Ce fut toute une idylle dans sa vie. Au milieu de cette existence devenue un désert, surgit tout à coup une source d'eau vive; puis un ruisseau au doux murmure traça son lit au milieu des sables arides, et, aux bords de ce ruisseau, poussèrent toutes les fleurs de la jeunesse et de l'innocence, les bluets et les boutons d'or, les pâquerettes et les myosotis.

C'était une jeune fille du peuple, petite, brune, modeste; elle était brunisseuse de son état, et était entrée chez Eugène Sue pour avoir soin de l'argenterie, qui était une des passions de notre pauvre ami. Comment s'appelait-elle? Je n'en sais rien; lui l'appelait Fleur-de-Marie.

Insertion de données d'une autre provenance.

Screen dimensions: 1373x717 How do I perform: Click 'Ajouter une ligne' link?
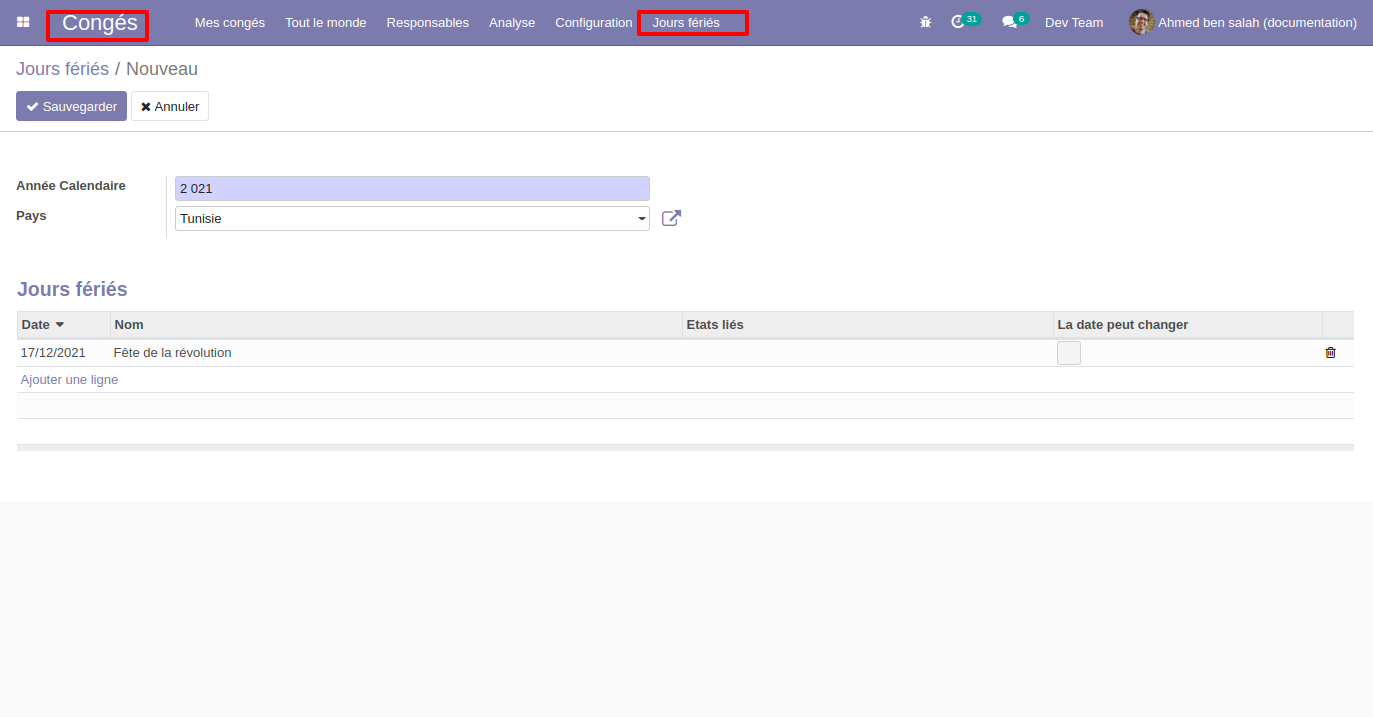(69, 380)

Jamais elle n'essaya de sortir de l'humble position qu'elle occupait; jamais Eugène Sue n'essaya de la produire. On rencontrait la douce et belle enfant dans les corridors, dans les antichambres, dans les vestibules; elle glissait et disparaissait comme une ombre; mais jamais on ne la vit ni dans la salle à manger, ni dans le salon.

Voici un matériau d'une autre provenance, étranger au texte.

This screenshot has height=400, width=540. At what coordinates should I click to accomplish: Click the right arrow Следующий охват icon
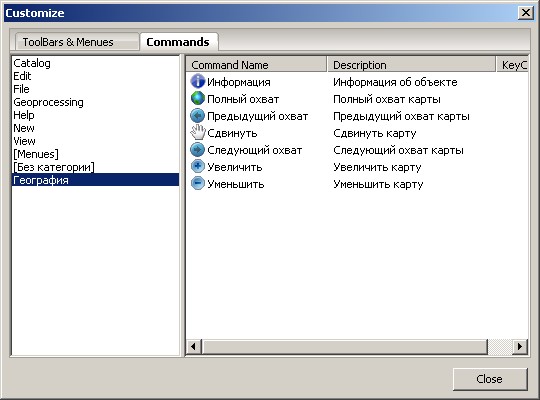point(198,150)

Ces deux ans passés entre cette jeune fille et ses lévriers furent peut-être les deux plus douces, les deux plus limpides, les deux plus sereines années de la vie d'Eugène Sue.

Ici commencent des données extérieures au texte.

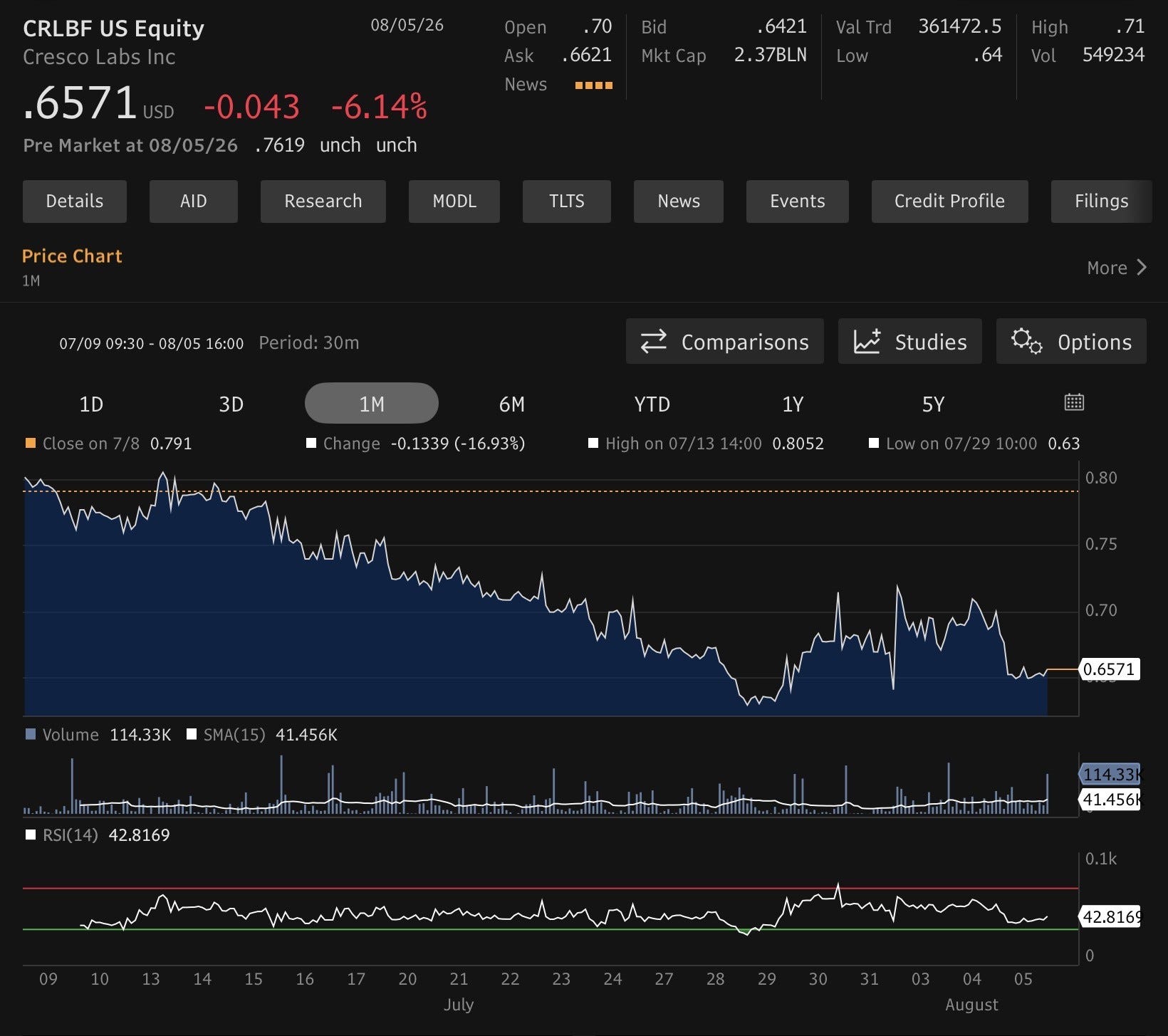This screenshot has width=1168, height=1036.
Task: Click the Studies chart icon
Action: 867,342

Hélas! les jours de la tempête allaient venir. Dieu, qui voulait sans doute éprouver le poète, lui enleva celle qui, partout, en France comme en exil, eût empêché qu'il ne fût tout à fait malheureux.

Fleur-de-Marie se donna, contre le volet d'un meuble ouvert, un coup à la tête; elle n'y fit point attention d'abord; un abcès se forma, et elle en mourut.

Elle avait passé, dans cette vie agitée, comme un rayon de soleil, comme un parfum, comme un murmure; mais elle y laissait un souvenir éternel.

Eugène Sue fut au désespoir, et voilà où fut en lui l'immense progrès.

Dix ans auparavant, il eût cherché l'oubli dans la débauche, la distraction dans l'orgie; il ne chercha ni à oublier, ni à se distraire. Il pleura et fit le bien.

Cette douleur marqua en lui la complète séparation de l'ancien homme et du nouveau.